TASK STATEMENT: Determine how many lines in this listing contain the word "screenshot" and report that number by itself.

- - - - - - -

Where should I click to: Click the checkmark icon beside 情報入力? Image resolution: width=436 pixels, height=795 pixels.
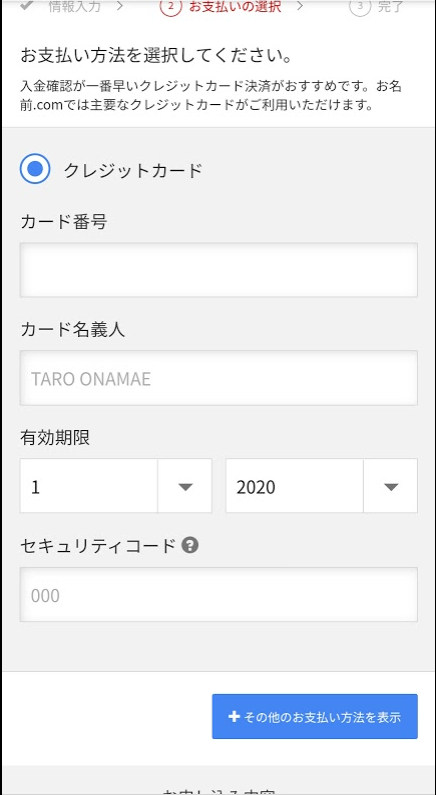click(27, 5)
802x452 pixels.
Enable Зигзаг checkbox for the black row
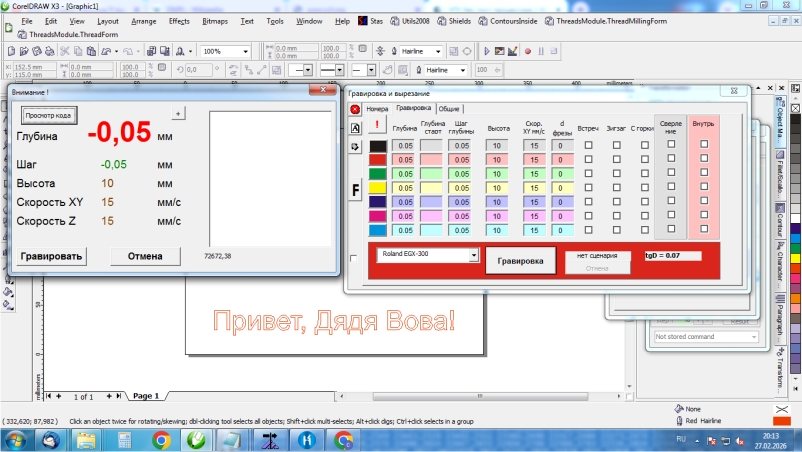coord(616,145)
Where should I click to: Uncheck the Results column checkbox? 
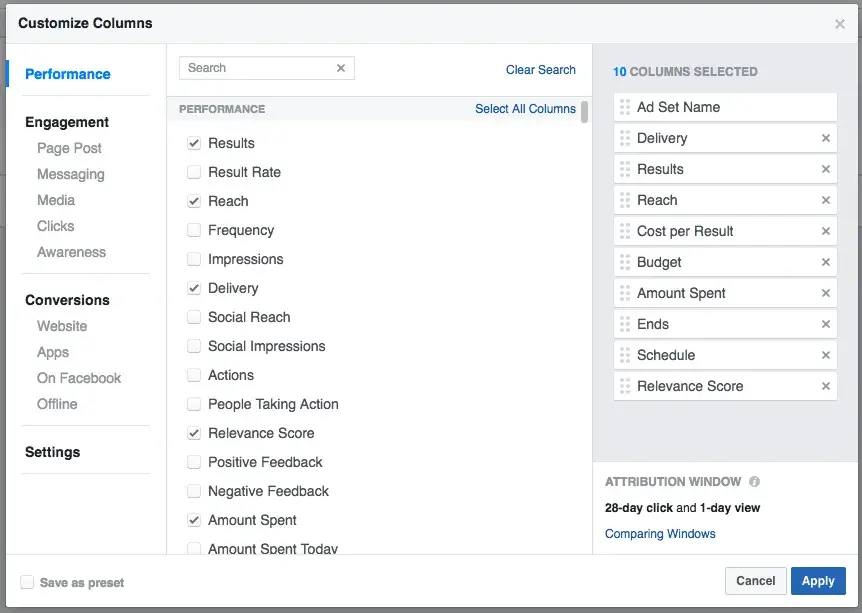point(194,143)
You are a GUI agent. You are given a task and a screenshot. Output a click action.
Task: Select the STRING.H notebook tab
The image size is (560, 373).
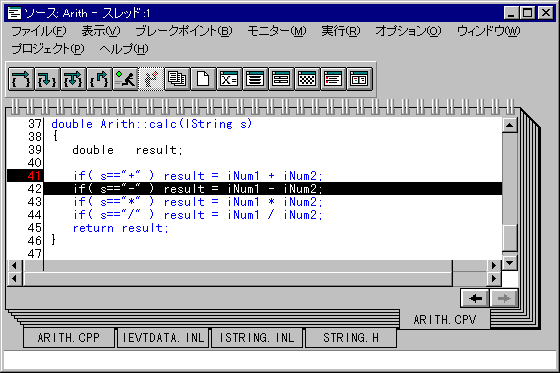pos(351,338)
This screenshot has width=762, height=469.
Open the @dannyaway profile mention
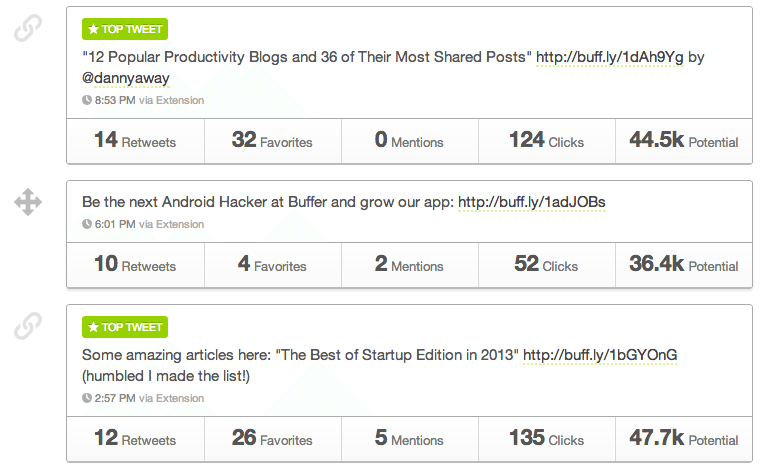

- - - - - - -

EXERCISE RESPONSE: 2